Instructions to follow
Format the listing below as a Markdown table with the columns Row and Line. Start with its first line and continue through the line containing "legend-label: 水蓄热充热量 is", numbering each line and omitting blank lines.

** Input records follows **

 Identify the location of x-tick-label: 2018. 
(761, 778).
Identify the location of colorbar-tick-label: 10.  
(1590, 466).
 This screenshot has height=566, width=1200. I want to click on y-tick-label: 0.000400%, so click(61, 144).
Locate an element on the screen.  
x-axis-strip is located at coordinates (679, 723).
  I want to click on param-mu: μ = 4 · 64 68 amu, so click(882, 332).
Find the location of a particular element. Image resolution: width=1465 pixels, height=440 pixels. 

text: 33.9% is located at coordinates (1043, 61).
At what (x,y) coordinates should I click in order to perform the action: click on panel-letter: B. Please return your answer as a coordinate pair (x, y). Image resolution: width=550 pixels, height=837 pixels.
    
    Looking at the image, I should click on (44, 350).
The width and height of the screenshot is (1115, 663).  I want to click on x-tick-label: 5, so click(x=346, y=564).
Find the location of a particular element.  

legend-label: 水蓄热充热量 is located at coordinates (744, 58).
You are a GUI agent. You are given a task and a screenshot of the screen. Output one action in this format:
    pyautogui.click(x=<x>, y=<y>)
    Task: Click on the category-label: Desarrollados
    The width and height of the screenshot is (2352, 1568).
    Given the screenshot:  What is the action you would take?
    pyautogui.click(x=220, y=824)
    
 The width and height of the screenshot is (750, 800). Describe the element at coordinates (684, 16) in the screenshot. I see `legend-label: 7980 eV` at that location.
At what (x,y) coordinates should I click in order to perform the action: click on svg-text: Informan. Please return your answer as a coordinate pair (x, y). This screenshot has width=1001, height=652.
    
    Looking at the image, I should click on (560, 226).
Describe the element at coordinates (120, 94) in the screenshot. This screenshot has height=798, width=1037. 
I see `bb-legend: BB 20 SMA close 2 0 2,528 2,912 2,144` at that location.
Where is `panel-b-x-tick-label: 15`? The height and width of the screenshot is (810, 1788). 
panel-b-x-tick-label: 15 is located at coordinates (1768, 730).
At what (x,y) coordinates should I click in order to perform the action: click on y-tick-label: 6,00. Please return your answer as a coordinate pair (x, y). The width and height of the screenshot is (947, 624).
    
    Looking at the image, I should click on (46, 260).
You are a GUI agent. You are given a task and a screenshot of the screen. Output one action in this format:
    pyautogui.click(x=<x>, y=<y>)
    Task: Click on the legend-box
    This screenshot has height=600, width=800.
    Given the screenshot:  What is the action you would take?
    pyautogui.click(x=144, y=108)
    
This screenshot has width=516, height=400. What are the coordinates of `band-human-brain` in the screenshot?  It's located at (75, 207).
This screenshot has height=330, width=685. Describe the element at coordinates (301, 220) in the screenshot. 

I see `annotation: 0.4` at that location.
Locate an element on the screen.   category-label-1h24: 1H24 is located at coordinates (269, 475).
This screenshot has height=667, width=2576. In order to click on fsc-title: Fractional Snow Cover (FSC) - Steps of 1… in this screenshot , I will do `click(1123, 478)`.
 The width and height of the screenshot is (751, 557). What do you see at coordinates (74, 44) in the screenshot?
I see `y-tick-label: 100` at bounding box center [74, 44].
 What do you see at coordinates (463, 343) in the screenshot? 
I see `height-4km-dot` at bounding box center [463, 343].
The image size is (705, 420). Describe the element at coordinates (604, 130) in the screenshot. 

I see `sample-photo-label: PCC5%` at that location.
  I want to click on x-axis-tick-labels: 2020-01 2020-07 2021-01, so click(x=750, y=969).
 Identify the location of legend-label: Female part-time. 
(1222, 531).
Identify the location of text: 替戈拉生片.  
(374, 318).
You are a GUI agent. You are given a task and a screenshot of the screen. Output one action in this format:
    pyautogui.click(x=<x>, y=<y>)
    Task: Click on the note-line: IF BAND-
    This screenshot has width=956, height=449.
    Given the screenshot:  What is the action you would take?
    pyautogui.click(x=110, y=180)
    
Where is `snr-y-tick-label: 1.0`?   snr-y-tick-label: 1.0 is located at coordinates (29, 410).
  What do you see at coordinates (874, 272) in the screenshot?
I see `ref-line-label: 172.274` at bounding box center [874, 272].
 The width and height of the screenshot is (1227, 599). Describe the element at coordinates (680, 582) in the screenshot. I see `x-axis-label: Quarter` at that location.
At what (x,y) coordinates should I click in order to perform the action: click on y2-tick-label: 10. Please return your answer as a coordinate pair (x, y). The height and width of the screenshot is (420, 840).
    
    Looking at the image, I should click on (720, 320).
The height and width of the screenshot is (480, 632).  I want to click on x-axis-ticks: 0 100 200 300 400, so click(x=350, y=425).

** End of Input records **

Your response
| Row | Line |
|---|---|
| 1 |  Identify the location of x-tick-label: 2018.  |
| 2 | (761, 778). |
| 3 | Identify the location of colorbar-tick-label: 10.   |
| 4 | (1590, 466). |
| 5 |  This screenshot has height=566, width=1200. I want to click on y-tick-label: 0.000400%, so click(61, 144). |
| 6 | Locate an element on the screen.   |
| 7 | x-axis-strip is located at coordinates (679, 723). |
| 8 |   I want to click on param-mu: μ = 4 · 64 68 amu, so click(882, 332). |
| 9 | Find the location of a particular element. Image resolution: width=1465 pixels, height=440 pixels.  |
| 10 | text: 33.9% is located at coordinates (1043, 61). |
| 11 | At what (x,y) coordinates should I click in order to perform the action: click on panel-letter: B. Please return your answer as a coordinate pair (x, y). Image resolution: width=550 pixels, height=837 pixels. |
| 12 |     Looking at the image, I should click on (44, 350). |
| 13 | The width and height of the screenshot is (1115, 663).  I want to click on x-tick-label: 5, so click(x=346, y=564). |
| 14 | Find the location of a particular element.   |
| 15 | legend-label: 水蓄热充热量 is located at coordinates (744, 58). |